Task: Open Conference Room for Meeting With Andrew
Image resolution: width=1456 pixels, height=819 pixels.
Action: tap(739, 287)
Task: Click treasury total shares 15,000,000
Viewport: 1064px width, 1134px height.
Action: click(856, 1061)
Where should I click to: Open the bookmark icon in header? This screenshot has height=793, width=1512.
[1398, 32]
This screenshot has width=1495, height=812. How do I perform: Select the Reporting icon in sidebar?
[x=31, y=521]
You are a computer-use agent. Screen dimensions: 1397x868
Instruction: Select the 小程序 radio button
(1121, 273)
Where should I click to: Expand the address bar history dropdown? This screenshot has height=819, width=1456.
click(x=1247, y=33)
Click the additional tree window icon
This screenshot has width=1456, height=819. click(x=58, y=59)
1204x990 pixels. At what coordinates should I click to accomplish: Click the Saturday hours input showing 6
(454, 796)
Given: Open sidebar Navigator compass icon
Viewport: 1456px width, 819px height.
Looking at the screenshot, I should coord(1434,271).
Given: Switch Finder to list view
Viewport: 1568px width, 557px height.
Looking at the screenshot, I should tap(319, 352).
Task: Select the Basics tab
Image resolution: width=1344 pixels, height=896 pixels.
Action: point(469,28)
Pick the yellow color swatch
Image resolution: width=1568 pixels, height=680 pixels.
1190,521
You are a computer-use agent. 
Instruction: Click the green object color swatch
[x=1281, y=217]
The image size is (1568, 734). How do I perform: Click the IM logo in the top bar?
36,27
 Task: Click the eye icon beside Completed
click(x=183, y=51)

--- --- ---

With the line containing "Instruction: Click the" as the start and the last line of the entries as the end, print that whole span exactly.

Instruction: Click the green object color swatch
[x=1281, y=217]
The image size is (1568, 734). How do I perform: Click the IM logo in the top bar?
36,27
 Task: Click the eye icon beside Completed
click(x=183, y=51)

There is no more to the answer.